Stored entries
* * *

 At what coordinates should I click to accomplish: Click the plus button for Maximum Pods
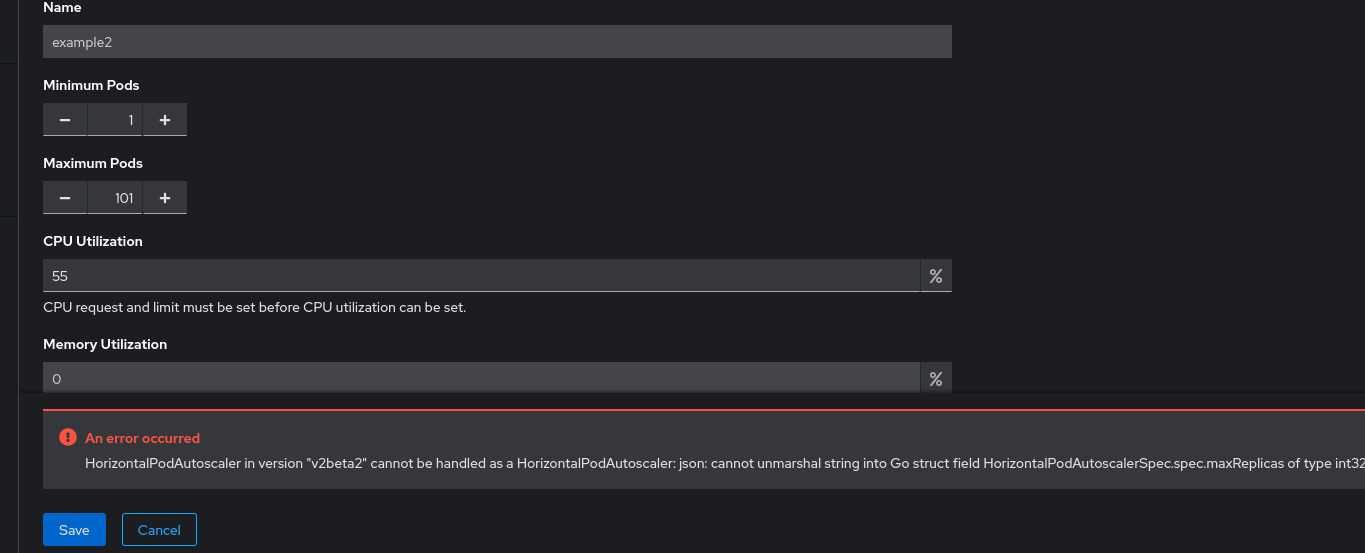(x=165, y=198)
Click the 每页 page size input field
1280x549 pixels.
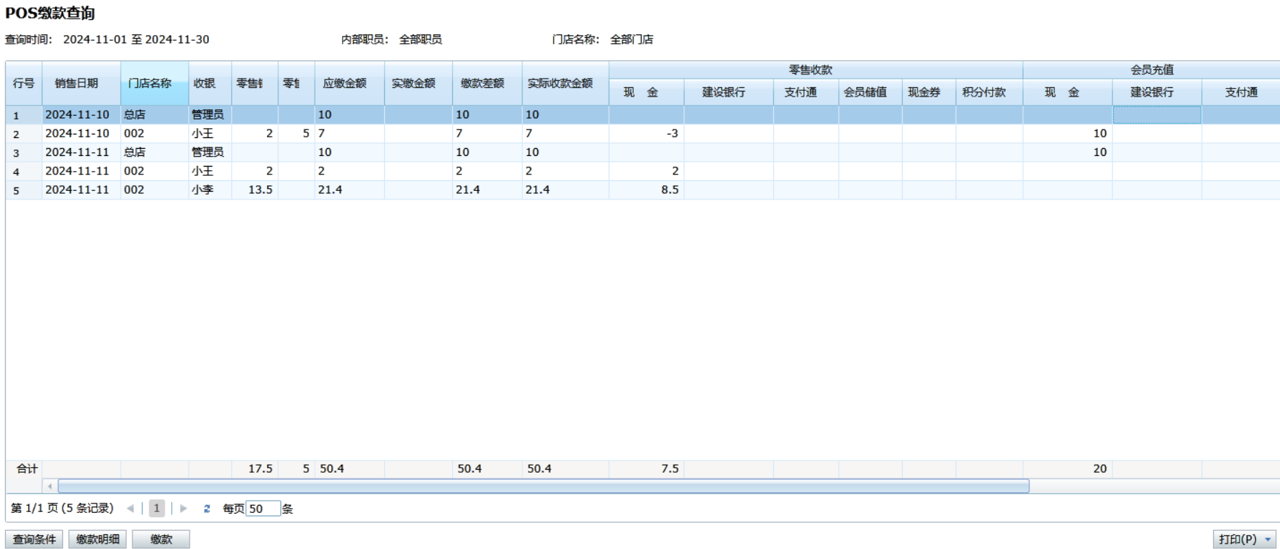point(263,509)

* * *

WHAT THE TASK ASKS
With pictures left out, repeat exactly the lines from the one containing "Click the 每页 page size input field" through the last line of the data above, inclusive, and nothing else.

RESPONSE
Click the 每页 page size input field
1280x549 pixels.
point(263,509)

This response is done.